In the realm of AI-generated imagery, Stable Diffusion 3 stands out as a powerful tool, enabling the creation of stunning visuals with remarkable detail. However, setting up Stable Diffusion 3 locally can be a daunting task if you’re a little new to setting up models locally. This blog aims to simplify the process, providing a straightforward pathway to get Stable Diffusion 3 up and running on your local machine.

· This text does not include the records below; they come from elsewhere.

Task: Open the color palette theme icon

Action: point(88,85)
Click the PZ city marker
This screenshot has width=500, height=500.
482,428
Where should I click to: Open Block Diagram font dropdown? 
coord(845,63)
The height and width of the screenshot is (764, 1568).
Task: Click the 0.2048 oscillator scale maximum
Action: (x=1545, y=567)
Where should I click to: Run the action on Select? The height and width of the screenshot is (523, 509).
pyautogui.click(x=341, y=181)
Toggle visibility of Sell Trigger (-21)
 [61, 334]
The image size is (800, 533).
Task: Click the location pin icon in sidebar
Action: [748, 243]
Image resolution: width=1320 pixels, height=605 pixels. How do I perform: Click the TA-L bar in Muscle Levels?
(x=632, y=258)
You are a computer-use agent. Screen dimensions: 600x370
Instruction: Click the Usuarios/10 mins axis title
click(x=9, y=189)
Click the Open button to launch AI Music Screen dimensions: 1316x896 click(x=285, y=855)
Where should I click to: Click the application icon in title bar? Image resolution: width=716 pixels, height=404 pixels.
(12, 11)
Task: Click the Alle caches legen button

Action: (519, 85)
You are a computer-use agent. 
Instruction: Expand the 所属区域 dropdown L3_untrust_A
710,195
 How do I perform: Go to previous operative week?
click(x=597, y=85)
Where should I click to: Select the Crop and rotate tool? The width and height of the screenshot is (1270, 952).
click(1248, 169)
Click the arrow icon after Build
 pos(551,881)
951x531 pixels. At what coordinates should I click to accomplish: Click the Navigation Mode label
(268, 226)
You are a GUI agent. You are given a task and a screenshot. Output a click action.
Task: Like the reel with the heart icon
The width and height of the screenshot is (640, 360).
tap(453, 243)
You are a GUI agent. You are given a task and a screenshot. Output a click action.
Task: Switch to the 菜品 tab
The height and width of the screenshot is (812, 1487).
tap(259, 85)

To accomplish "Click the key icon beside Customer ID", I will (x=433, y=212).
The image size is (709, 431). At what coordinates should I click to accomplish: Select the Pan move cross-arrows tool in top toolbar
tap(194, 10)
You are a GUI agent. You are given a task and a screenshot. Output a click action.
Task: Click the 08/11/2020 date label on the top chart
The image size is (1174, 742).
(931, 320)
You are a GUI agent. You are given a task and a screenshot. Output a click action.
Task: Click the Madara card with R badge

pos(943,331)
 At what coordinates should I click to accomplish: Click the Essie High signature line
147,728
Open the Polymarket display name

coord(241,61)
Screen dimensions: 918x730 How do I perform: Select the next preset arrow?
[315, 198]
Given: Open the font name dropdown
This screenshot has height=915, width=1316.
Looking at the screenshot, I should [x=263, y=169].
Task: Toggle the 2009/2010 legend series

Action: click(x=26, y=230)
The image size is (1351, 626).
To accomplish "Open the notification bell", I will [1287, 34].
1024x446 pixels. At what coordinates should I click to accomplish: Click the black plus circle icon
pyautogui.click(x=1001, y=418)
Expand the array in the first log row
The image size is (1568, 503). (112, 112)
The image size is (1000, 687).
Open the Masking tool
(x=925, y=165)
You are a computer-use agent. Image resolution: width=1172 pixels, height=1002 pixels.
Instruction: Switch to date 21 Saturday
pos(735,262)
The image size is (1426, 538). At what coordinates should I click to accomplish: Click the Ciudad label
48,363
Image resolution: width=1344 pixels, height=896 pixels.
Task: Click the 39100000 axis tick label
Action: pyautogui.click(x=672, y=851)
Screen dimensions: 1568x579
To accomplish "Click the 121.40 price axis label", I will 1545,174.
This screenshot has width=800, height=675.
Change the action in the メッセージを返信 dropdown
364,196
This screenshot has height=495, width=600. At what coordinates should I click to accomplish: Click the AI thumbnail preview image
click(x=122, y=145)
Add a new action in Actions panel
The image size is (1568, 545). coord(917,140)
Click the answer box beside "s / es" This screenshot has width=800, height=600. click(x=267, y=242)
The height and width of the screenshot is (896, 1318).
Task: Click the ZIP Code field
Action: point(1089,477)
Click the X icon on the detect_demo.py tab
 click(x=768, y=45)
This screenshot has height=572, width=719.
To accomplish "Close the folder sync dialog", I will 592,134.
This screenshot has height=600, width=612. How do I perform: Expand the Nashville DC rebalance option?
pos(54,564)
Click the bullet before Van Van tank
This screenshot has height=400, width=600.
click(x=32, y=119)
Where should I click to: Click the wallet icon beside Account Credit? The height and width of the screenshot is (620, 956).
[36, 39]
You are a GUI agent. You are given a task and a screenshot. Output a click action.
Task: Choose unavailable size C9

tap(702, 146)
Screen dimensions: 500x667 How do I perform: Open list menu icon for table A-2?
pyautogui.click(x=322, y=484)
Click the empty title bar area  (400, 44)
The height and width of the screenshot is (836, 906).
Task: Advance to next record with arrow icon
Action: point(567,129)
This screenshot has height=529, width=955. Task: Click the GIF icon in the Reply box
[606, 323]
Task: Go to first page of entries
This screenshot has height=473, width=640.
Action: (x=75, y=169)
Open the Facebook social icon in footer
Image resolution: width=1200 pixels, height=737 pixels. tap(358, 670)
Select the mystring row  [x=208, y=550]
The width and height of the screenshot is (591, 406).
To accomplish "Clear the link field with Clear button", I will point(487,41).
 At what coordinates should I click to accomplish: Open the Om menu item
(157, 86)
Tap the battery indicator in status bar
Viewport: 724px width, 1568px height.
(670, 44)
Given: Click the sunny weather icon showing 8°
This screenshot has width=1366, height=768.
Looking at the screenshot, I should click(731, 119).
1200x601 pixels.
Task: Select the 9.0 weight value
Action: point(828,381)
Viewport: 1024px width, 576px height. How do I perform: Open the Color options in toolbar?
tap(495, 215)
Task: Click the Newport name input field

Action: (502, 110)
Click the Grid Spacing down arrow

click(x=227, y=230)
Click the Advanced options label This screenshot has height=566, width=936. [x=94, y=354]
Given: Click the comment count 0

A simple GitHub repository, Stable Diffusion 3 Notebook, has been designed to make this journey smoother. While many of the necessary resources can already be found on the Stable Diffusion Hugging Face repo by Stability AI, our project aggregates these essentials for seamless local setup. This setup is predominantly aimed at Linux users. However, with a little variation in the setup it should be doable on Windows WSL or Mac.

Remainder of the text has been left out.